- [Directives]
- a) Can you update the post on narrowband sensors by giving it again from "The ECM does" up to and including "to change state.", with "transistor" replaced by "relay"?
- b) In the post on narrowband sensors, what voltage system do the wide band graphs work on?
- c) Does the post on narrowband sensors agree with each statement below? Answer yes or no for each, and quote the deciding words of the post. (i) The ECM throttles around a voltage. (ii) The narrowband sensors report only low and high. (iii) The graph from wide bands is quite linear.

- [Passage shown]
True voltage representations are the graphs from Wide Bands.  That graph is really quite linear and works on a 0 to 5 volt system.  0 to 1 is a switching voltage.  For the application, it's a switch, because NOTHING is in a vacuum, Ron.  It depends on what it is hooked up to, and THAT (what something is hooked up to) is what is 'termed' a switch or not.

The ECM does NOT throttle around a voltage.  Doesn't.  Wide band controllers do that.  Scotty IS knowledgeable on this subject, BTW.  Our NB sensors ONLY report low and high, and NOT the voltage present.  WHile the ECM 'warbles' the fuel  low to high to low to high (PID Controls)  all it really is doing is going to report low AFR, high AFR, low AFR, etc.  The bias in CLBs etc just alter where the switching point, in the ECM is received at.  It works on PID, so if it reads HIGH when commanded LOW, the ECM compensates fuel delivery to make what IS to what is EXPECTED.

The actual 'switch' is whatever the attached transistor says it is ON or OFF. between the two, the sensor reports to the transistor (the WHOLE 'switch")  and we change THAT voltage... the amount of leak before the transistor 'sees' the voltage to change state.

Yes Ron, you ARE correct!!!!  The ECM warbles the fuel while going down the road.  The sensor reports back lean or rich.  Just those two 'answers'  NOTHING else.  It does NOT read voltage, it IS a digital switch.

- [Items]
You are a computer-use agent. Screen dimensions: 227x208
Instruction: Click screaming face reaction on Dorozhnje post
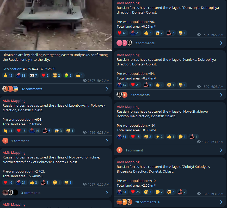pyautogui.click(x=159, y=33)
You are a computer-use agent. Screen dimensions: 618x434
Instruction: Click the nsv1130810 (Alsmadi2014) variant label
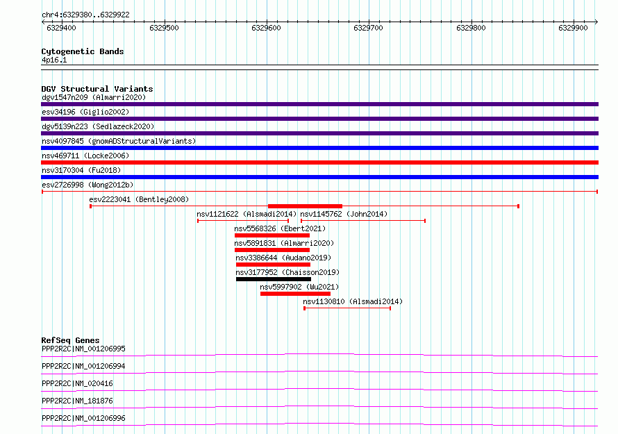coord(353,301)
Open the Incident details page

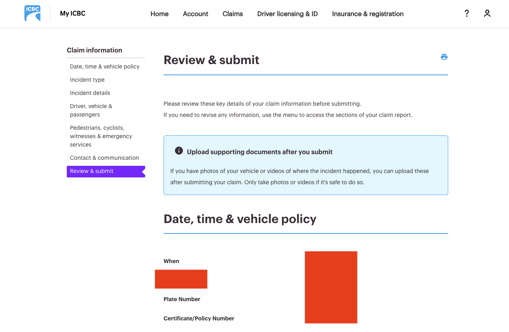coord(90,93)
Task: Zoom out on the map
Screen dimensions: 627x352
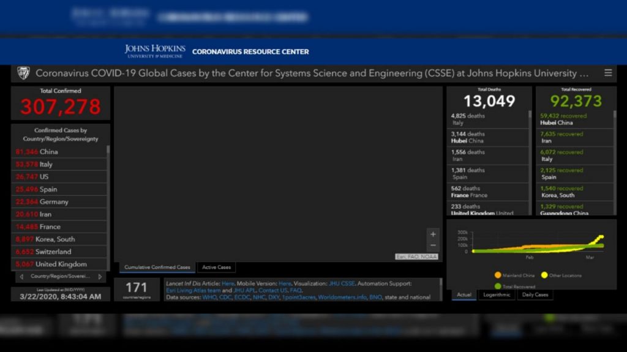Action: click(433, 245)
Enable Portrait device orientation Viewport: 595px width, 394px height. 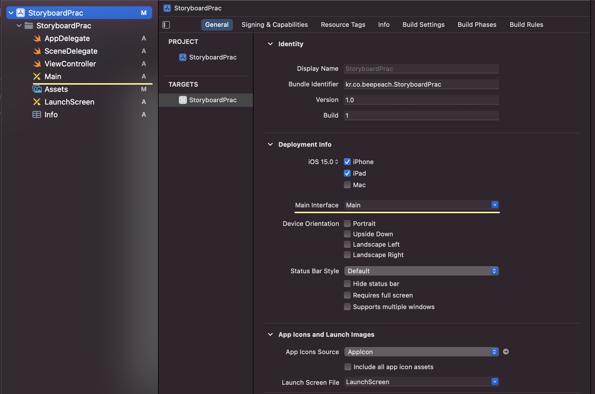pyautogui.click(x=347, y=224)
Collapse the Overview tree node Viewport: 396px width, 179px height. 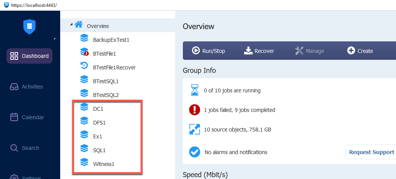(x=71, y=25)
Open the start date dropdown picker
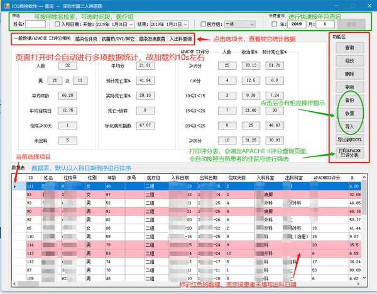Viewport: 377px width, 294px height. [130, 25]
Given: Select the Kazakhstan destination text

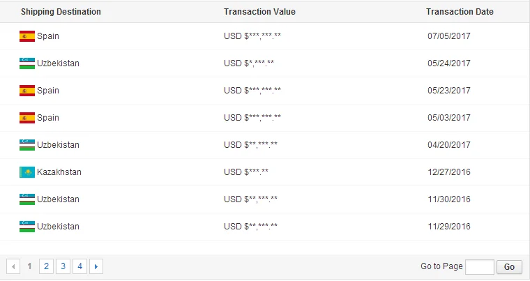Looking at the screenshot, I should (59, 172).
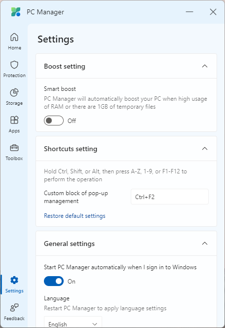Collapse the Shortcuts setting section

pos(205,149)
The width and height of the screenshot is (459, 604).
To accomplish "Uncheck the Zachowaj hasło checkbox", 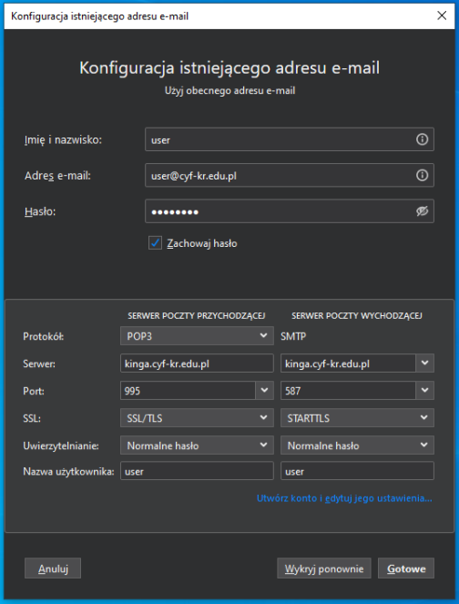I will point(155,243).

- [Answers per task]
- a)
The ECM does NOT throttle around a voltage.  Doesn't.  Wide band controllers do that.  Scotty IS knowledgeable on this subject, BTW.  Our NB sensors ONLY report low and high, and NOT the voltage present.  WHile the ECM 'warbles' the fuel  low to high to low to high (PID Controls)  all it really is doing is going to report low AFR, high AFR, low AFR, etc.  The bias in CLBs etc just alter where the switching point, in the ECM is received at.  It works on PID, so if it reads HIGH when commanded LOW, the ECM compensates fuel delivery to make what IS to what is EXPECTED.

The actual 'switch' is whatever the attached relay says it is ON or OFF. between the two, the sensor reports to the relay (the WHOLE 'switch")  and we change THAT voltage... the amount of leak before the relay 'sees' the voltage to change state.

- b) A 0 to 5 volt system.

- c)
(i) No: "The ECM does NOT throttle around a voltage."
(ii) Yes: "Our NB sensors ONLY report low and high, and NOT the voltage present."
(iii) Yes: "That graph is really quite linear"